The study, published in Peace and Conflict: Journal of Peace Psychology, found that members of dominant groups in protracted conflicts can experience a form of moral licensing when exposed to aid initiatives. This creates a sense that they have done enough good, easing pressure to support deeper political compromise.

At the Kerem Shalom crossing, humanitarian aid deliveries to Gaza resume on the first day of a temporary ceasefire between Israel and Hamas on Jan. 19, 2025. Photo by Majdi Fathi/TPS- IL
“Policies that aim to improve lives may appear as positive advances, but when they are not accompanied by meaningful political change, they make people feel that progress has been made while the real underlying issues remain unresolved,” said Eli Adler, a joint PhD candidate at Hebrew University and Aalto University who led the study.
The research focused on an Israeli project designed to shrink the conflict by improving Palestinians’ quality of life without confronting core political disputes. More than 350 Jewish Israeli participants were divided into two groups, with half shown campaign material promoting the initiative before answering questions about their views on the conflict.
The findings showed a clear shift among right-wing participants. Those who viewed the material expressed less support for political concessions needed for peace, felt reduced moral responsibility for the conflict, and reported less hope for achieving a lasting agreement compared with participants who did not see the material.
The psychologists link this pattern to moral licensing, a process where doing something good creates a sense of moral completion that reduces motivation for harder or more uncomfortable actions.

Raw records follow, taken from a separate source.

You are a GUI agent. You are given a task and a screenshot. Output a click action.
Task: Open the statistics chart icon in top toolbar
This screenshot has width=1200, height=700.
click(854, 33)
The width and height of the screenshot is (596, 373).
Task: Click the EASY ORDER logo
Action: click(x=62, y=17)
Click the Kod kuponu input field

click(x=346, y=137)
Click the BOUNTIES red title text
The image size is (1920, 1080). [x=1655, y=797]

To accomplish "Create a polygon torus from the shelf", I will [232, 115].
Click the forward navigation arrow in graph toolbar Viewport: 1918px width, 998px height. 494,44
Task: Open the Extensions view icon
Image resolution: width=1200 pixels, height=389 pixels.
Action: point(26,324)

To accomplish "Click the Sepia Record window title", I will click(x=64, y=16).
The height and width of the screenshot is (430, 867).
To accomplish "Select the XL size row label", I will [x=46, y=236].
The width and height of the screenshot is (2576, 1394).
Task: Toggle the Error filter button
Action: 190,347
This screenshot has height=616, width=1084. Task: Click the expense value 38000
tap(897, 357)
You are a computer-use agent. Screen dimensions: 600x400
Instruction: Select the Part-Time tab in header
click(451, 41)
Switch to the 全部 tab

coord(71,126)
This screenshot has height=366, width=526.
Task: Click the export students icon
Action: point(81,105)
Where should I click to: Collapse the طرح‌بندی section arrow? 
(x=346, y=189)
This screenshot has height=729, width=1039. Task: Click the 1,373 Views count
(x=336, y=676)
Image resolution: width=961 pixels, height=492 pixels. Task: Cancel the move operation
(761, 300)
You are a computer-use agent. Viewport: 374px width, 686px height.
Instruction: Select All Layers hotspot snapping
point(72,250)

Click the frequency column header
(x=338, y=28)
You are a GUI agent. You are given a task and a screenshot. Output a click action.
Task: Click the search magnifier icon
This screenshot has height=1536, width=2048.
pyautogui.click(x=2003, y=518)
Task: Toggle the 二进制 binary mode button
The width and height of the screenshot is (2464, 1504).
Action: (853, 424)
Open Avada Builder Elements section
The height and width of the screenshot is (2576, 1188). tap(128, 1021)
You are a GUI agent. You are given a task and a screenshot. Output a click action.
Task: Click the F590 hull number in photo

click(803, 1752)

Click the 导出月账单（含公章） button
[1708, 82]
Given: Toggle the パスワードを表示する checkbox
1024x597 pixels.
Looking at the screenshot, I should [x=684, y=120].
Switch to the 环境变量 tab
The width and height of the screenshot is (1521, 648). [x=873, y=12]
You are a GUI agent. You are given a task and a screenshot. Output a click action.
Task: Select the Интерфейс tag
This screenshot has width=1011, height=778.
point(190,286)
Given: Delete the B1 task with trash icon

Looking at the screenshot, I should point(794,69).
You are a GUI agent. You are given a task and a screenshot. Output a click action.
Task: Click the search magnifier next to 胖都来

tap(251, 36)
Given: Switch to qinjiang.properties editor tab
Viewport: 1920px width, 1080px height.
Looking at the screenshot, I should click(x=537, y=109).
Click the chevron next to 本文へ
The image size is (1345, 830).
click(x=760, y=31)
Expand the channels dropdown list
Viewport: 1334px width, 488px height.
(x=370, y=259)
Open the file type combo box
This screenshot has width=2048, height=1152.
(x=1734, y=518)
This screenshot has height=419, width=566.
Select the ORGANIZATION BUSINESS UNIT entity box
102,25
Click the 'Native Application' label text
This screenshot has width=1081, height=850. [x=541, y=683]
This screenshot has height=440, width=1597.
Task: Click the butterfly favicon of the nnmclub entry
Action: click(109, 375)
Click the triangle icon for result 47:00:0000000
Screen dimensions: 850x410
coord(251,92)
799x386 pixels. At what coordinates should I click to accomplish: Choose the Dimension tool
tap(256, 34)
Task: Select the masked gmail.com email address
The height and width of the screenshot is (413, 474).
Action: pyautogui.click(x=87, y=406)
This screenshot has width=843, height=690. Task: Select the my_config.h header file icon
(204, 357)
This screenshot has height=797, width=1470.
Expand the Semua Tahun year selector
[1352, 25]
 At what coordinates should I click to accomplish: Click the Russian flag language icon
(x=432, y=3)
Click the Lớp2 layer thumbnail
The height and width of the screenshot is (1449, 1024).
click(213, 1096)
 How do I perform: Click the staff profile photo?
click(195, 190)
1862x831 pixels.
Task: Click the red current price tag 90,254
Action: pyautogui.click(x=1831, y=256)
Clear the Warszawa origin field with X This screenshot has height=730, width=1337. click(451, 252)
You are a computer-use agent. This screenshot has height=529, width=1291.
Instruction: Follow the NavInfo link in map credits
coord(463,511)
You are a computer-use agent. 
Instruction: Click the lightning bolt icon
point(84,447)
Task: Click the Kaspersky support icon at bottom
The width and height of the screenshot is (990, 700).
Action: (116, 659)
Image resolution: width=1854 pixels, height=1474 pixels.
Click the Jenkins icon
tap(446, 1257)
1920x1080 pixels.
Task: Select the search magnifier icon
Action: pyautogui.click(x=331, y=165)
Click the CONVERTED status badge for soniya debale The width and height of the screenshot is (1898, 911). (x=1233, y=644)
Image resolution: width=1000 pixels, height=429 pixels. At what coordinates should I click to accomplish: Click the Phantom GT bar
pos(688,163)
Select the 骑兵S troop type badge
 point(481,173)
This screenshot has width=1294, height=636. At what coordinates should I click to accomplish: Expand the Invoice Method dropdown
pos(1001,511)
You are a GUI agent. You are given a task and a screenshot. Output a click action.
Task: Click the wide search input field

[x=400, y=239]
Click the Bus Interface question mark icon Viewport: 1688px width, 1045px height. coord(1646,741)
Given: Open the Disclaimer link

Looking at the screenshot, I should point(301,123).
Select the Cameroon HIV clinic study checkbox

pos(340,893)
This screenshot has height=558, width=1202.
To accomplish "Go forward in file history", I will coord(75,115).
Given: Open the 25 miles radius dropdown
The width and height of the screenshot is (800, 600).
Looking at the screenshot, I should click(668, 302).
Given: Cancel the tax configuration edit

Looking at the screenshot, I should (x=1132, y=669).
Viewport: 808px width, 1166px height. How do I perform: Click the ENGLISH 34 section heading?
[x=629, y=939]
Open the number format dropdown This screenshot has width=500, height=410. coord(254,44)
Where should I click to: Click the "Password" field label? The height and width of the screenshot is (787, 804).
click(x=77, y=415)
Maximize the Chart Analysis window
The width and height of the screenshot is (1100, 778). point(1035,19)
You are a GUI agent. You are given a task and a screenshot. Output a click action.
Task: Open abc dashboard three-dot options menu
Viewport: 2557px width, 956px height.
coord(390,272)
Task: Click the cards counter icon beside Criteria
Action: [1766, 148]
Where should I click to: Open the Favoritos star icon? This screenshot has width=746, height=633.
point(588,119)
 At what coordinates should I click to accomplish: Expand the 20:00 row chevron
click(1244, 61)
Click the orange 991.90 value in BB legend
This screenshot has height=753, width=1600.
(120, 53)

“Helping the other side can be an important human gesture,” said Professor Eran Halperin from Hebrew University’s Department of Psychology. “But when such efforts replace political solutions instead of complementing them, they can ease moral tension and make compromise feel less urgent.”
The researchers say the findings apply well beyond the Israeli-Palestinian conflict, noting similar risks in any long-running and unequal struggle where a more powerful group offers assistance without confronting structural causes of division.
“Goodwill alone cannot bring peace,” Adler said. “It must be matched with courage, shared responsibility and a willingness to address inequality directly. Otherwise, even the best intentions risk becoming part of the problem rather than the solution.”
The study argues that humanitarian programmes in conflict zones should be designed to support, and not substitute for, political negotiations and systemic reforms that deal with the roots of conflict.
The full paper, One step forward, two steps back: The dark side of helping initiatives in protracted conflicts, appears in Peace and Conflict: Journal of Peace Psychology.